As expected, the plan, which will give $20,000 in debt relief to Pell Grant recipients and $10,000 to anyone else with student loan debt who makes less than $125,000 per year, is both immoral and inflationary. It will help a small, well-off group of people while transferring the beneficiaries’ debt to the majority of the population, who will pay for the plan in both taxes and economic consequences.
Our family’s story is not rare. There are millions of Americans who had the foresight to see the hazard of taking on loads of debt to pay for college and chose either to pursue alternative routes of education or to take on extra work to help with the costs. The parents who took on second jobs for the sake of their children’s education and the children themselves who worked nights in addition to their classes made admirable sacrifices, but Biden’s proposal makes it all for naught.

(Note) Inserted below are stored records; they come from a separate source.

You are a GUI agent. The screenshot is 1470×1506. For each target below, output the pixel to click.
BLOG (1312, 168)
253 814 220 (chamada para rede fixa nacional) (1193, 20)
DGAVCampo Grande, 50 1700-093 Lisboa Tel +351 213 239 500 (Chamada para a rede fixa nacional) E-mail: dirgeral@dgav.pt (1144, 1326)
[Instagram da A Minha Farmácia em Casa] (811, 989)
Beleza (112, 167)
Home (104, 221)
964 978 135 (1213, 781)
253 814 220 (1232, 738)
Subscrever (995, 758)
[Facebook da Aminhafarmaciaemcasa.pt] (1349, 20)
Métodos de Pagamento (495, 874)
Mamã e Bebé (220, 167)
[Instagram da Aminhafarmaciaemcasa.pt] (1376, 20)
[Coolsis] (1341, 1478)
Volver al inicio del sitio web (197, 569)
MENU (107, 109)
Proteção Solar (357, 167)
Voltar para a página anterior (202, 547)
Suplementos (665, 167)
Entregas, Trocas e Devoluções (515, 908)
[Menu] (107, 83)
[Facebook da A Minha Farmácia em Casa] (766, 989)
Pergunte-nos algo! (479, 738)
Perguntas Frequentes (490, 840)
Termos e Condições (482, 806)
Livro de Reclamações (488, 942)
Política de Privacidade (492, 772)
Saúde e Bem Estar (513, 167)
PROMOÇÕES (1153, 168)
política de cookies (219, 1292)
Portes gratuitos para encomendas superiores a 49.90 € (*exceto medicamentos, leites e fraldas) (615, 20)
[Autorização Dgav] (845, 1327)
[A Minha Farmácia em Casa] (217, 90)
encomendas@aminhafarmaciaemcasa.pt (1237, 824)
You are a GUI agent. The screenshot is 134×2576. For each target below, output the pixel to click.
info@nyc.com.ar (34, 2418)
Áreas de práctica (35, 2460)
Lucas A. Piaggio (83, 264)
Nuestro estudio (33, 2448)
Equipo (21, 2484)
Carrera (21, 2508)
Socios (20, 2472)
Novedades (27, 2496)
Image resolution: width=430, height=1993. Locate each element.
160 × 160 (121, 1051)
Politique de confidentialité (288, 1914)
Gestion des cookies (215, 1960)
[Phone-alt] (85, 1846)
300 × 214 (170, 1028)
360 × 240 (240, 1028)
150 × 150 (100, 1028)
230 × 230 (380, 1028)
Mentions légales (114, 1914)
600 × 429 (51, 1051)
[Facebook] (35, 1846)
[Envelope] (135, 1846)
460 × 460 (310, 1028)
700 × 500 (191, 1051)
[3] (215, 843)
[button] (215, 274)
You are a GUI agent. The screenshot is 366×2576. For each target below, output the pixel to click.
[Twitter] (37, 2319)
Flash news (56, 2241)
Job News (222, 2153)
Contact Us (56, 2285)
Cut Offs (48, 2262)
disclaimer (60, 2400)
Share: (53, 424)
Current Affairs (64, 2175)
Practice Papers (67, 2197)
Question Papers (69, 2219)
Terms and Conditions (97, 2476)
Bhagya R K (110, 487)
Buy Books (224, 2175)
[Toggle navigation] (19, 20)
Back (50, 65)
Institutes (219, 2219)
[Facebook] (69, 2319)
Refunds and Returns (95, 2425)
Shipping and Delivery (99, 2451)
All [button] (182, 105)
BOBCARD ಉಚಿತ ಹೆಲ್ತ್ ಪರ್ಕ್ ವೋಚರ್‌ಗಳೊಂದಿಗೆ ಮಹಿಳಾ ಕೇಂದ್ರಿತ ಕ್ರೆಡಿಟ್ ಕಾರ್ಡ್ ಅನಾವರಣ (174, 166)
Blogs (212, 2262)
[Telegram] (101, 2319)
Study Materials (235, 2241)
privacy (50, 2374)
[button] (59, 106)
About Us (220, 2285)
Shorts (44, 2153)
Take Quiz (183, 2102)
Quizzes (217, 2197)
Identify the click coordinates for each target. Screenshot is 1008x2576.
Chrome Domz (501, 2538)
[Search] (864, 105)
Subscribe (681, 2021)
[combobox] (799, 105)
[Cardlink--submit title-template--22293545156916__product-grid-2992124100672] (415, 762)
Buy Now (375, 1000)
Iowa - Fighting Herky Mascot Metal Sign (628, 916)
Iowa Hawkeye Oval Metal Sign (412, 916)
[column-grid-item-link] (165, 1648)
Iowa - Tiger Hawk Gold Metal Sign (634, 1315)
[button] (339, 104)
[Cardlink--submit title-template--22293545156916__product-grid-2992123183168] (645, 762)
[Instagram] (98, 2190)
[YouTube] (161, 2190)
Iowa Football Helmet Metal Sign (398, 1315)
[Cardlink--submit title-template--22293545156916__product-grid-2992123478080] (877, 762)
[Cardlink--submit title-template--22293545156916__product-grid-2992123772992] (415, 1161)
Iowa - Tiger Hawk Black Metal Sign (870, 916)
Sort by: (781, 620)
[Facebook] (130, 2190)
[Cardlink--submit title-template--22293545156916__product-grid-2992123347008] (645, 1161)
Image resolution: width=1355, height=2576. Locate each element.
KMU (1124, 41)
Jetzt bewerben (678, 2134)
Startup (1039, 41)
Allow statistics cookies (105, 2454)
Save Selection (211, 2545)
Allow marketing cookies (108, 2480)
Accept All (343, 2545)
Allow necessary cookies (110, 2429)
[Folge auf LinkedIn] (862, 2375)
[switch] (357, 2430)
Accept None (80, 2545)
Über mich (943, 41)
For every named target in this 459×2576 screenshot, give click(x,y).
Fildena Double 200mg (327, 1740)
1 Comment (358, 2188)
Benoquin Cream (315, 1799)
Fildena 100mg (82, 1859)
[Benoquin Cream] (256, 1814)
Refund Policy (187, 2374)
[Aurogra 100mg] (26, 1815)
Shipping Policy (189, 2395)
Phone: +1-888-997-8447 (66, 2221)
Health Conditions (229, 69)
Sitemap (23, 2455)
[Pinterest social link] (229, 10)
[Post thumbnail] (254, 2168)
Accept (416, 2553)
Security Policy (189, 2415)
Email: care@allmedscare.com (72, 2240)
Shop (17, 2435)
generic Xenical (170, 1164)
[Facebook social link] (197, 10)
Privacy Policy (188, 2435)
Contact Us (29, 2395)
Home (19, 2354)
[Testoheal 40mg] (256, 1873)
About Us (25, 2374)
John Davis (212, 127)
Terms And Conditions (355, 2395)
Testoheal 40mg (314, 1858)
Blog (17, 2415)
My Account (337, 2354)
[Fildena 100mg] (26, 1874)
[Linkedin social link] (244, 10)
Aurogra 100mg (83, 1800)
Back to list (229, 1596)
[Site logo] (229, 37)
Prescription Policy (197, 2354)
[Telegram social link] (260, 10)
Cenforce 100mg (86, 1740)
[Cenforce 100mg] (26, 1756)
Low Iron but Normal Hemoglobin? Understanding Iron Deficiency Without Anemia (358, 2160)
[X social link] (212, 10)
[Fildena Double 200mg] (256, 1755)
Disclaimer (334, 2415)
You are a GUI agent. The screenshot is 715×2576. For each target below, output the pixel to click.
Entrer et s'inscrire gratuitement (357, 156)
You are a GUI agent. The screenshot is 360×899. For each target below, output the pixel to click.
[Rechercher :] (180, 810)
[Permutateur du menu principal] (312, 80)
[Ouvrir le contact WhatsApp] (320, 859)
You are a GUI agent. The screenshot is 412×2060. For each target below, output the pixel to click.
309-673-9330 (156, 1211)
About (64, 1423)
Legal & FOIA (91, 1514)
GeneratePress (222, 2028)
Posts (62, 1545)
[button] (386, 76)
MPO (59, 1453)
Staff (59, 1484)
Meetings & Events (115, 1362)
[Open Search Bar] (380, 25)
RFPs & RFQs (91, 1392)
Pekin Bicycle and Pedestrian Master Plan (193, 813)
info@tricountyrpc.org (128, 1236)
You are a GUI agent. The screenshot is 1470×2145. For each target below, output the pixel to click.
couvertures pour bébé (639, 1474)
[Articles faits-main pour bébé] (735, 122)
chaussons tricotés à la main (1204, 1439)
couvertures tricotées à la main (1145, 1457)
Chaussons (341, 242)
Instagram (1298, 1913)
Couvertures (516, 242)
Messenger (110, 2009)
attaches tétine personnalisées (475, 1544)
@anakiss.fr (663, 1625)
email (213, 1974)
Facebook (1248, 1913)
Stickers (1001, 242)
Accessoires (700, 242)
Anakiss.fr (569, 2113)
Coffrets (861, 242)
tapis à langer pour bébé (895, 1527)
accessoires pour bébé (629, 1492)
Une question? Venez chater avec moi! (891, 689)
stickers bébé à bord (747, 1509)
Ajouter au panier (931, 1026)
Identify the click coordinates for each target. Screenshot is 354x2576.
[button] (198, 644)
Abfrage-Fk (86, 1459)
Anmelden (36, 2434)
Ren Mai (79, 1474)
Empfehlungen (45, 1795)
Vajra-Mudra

The plan is an affront to those who thrifted, saved, and worked as much as they could to send themselves or their children to college without any debt. They made the responsible decision not to spend more than they had, and they will become disadvantaged for it.
Those of us who graduate without debt – either because of our parents’ hard work or our own – pay for this plan not only in taxes but also in economic disaster. The day before Biden released his plan, the University of Pennsylvania’s Wharton School released its grim cost estimates for potential versions of Biden’s plan.
The policy that eventually took shape was the cheapest option the researchers at Wharton predicted. Though the school’s estimate does not include the relief for Pell Grant recipients, the $10,000 for those making under $125,000 per year will add almost $330 billion to our deficit by itself. For context, President Biden’s Inflation Reduction Act will reduce the deficit by $305 billion, the Congressional Budget Office estimated.
All Americans will pay the price of the policy with inflation, but the fact that the plan forces people who are not in debt to pay the bills of those who are illustrates its immorality. Plumbers without college degrees, who earn a median salary of just over $56,000, will be forced to shoulder the responsibilities of college graduates who earn more than double their income.
Americans without loans should be lauded for their prudence in their lifestyle. They knew they could not afford college in their present condition, so they chose to learn a trade, worked before or during college to make up the difference, or acknowledged their responsibility to pay back the loans they freely chose to take out.
The lesson from their success is not that they are any better than those who graduated in debt, but that anyone can emulate their hard work. Biden is cheating those who took it upon themselves to pay for the benefits they now enjoy. We should not discount the difficulty that those in debt have incurred, but it is not cruel to demand that they do the same as others who strove to live debt-free.
If Biden is allowed to proceed with his disastrous plan, the government will doubly punish, through both taxation and inflation, the responsibility and sacrifice of countless Americans.
Charles Hilu is the chairman of the University of Michigan’s Young Americans for Freedom chapter.